For people reviewing a beer for the first time, one good way to write about taste is by using examples from the world of food. Do you detect any fruity notes in lighter beers? Do you detect any caramel or chocolate notes in a darker beer?

And, while you are free to use any style you would like to taste a beer, there is a process that many experts use. You first sip a beer, and then let it warm on your palate. Swallow, and then breathe out. This final step of exhaling will release additional taste and flavour stimulations, some of which might be very different from what you first experienced.

Smell

The second most important attribute or characteristic of a beer is the smell. The proper way to smell a beer is through a process called olfaction. During olfaction, you will assess the beer in 3 different ways. First, breathe in beer solely through your nose with your mouth closed. Then, breathe in the beer with your mouth open. Then, breathe in the beer with your mouth only. Doing so will expose you to the full range of possible smells. Moreover, you can also swirl the beer in its glass to release as much flavour as possible.

This category is where your knowledge of different beer styles can really be put to use. For example, there are several terms that are generally used to describe a beer with high malt content: sweet, roasty, smoky, toasty and nutty. As well, there are several terms usually used to describe beers with high hops content: herbal, spicy, leafy and grassy are some of the most popular.

Basic do’s and don’ts of reviewing a beer

You will also want to keep in mind some basic do’s and don’t of reviewing a beer. For example, while you may enjoy a nice, ice-cold beer (especially when the weather is very hot), you need to keep in mind that cold temperatures will mask the true taste and smell of a beer. The general rule of thumb is that pale and/or low alcohol beers should be reviewed at a temperature of 40-50 degrees Fahrenheit, while darker and/or high alcohol beers should be reviewed at a temperature of 50-60 degrees Fahrenheit.

You should also keep in mind the order that you review beers. For years, the generally accepted practice has been to review beers from those lightest in colour to those darkest in colour.
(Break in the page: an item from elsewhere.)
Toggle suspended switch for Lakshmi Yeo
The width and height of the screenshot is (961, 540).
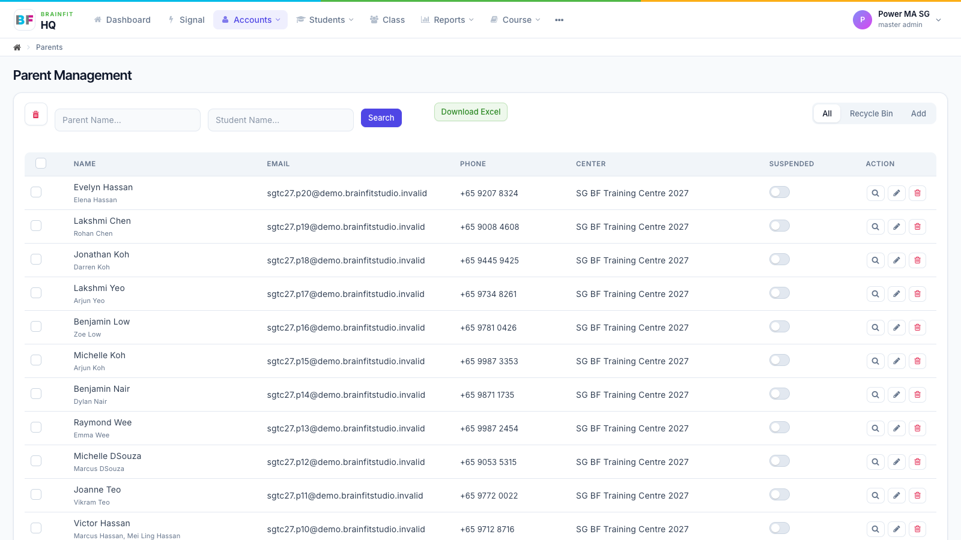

However, there has been growing acceptance of a slightly different approach to reviewing beers that starts with those lowest in alcohol content (as measured by alcohol by volume, or ABV) and ends with those highest in alcohol content.

And, just like you’ve probably seen in wine tastings, you should always cleanse your palate between reviewing different beers. Most people use water and a cracker or bread to cleanse the palate. This is far preferable to using food that is oily, greasy or fatty as a palate cleanser (as you might encounter at some street festivals or other events).

Also, there are a few “don’ts” to keep in mind. Don’t ever review a beer, for example, if you are intoxicated (or becoming intoxicated). This will only dull your own senses that are needed to properly review a beer. Don’t review a beer after smoking (or while being exposed to secondhand smoke). And don’t write a review that consists only of 1’s (the lowest mark) or only of 5’s (the highest mark).

Final thoughts

As you can see, reviewing a beer is about offering a very nuanced consideration of the different attributes of a beer, and then objectively coming up with a score for that beer that will make it possible for others to understand why they may (or may not) also like that beer. And don’ forget – the more you review different beers, the more you will learn about beer and the more you will train your own palate to recognize different flavours, tastes and smells. In doing so, you will be boosting your own beer expertise and exposing yourself to the true breadth and variety of beers available today.